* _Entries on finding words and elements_

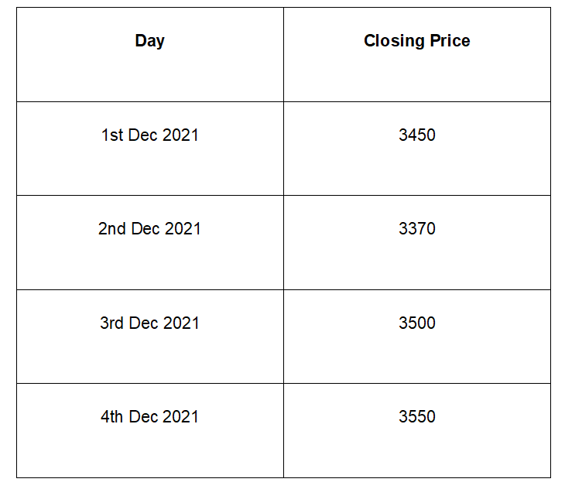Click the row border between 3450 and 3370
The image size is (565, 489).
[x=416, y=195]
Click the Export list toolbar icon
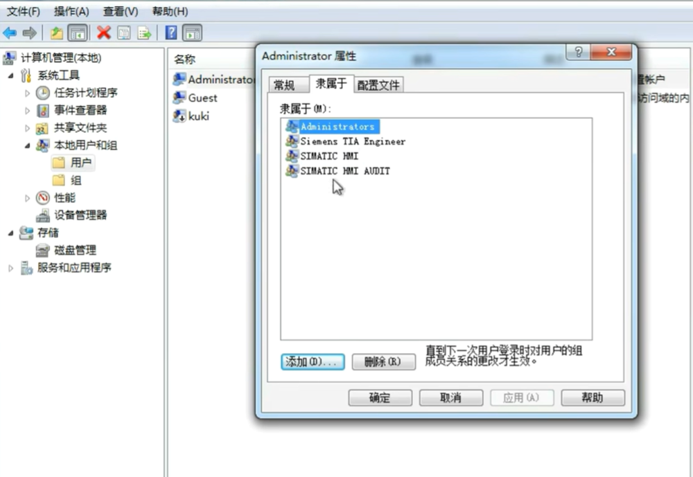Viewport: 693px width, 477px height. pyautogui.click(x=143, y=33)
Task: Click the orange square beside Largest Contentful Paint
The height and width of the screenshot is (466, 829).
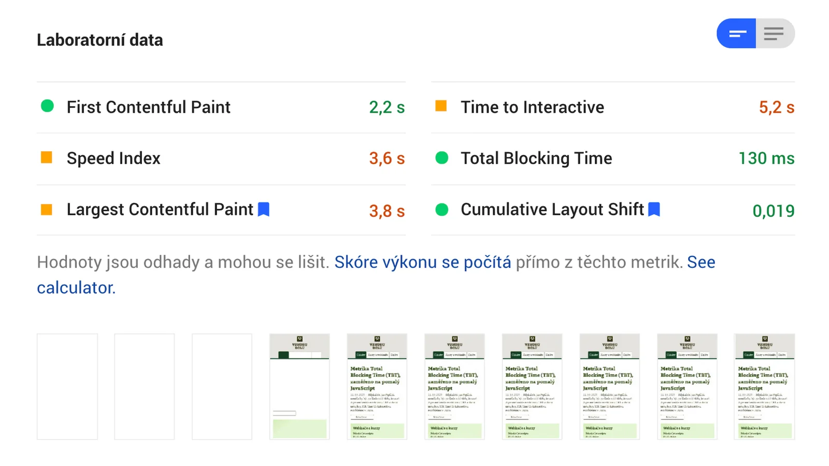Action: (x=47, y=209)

* _Goal_
Return the lines above word for word, omitting the pictures.

* _Result of this exercise_
Click the row border between 3450 and 3370
The image size is (565, 489).
[x=416, y=195]
Click the Export list toolbar icon
Viewport: 693px width, 477px height. pyautogui.click(x=143, y=33)
Task: Click the orange square beside Largest Contentful Paint
The height and width of the screenshot is (466, 829).
Action: (x=47, y=209)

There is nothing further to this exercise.